Once the line containing "Send private message to Carlos667" appears, output it and each remaining line of the records below exactly, with no pictures and nothing more.
--- Data to use Enclosed Below ---
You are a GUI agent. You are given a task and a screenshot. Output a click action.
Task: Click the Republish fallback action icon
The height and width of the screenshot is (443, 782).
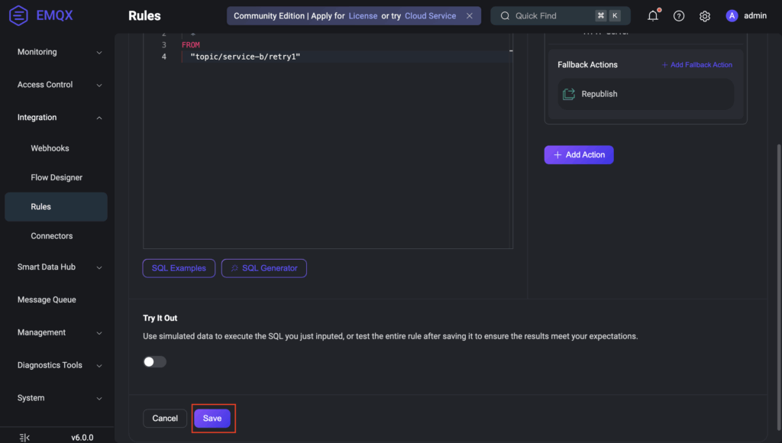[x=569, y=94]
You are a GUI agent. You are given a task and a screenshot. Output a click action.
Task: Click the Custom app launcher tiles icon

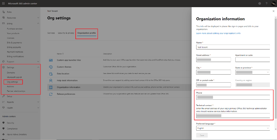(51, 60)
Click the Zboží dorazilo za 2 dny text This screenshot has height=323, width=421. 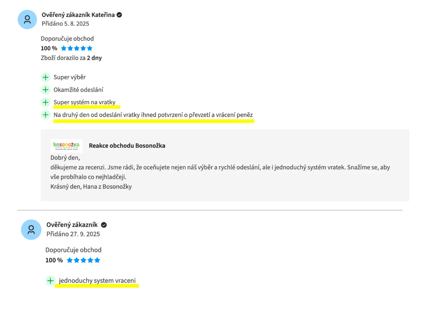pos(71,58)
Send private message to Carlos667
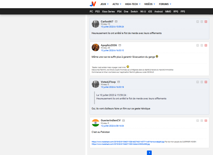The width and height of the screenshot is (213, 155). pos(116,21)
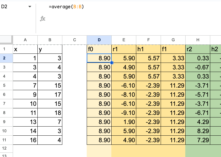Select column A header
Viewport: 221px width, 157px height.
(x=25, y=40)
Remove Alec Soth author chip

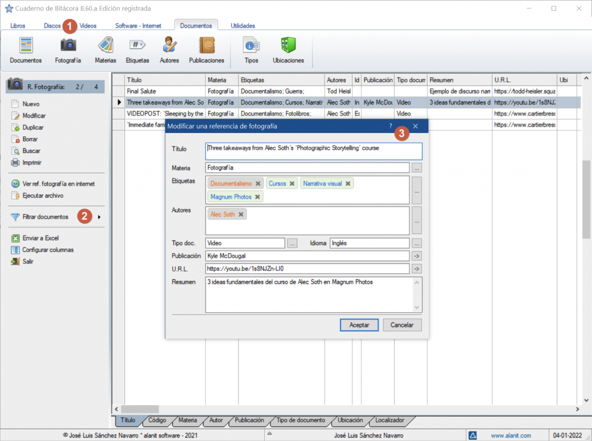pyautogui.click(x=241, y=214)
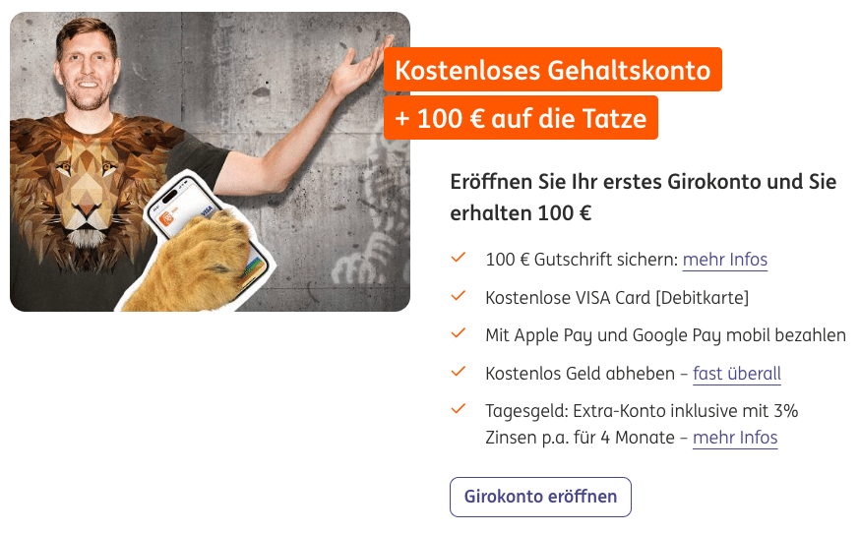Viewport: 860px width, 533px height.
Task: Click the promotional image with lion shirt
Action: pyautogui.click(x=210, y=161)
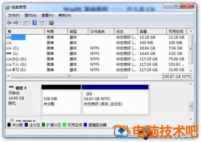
--- End of Enclosed Data to use ---
◆ **Your response**
Send private message to Carlos667
The width and height of the screenshot is (213, 155). pos(116,21)
Select column A header
Viewport: 221px width, 157px height.
(x=25, y=40)
Remove Alec Soth author chip

pyautogui.click(x=241, y=214)
Viewport: 860px width, 533px height.
Task: Click the promotional image with lion shirt
Action: pyautogui.click(x=210, y=161)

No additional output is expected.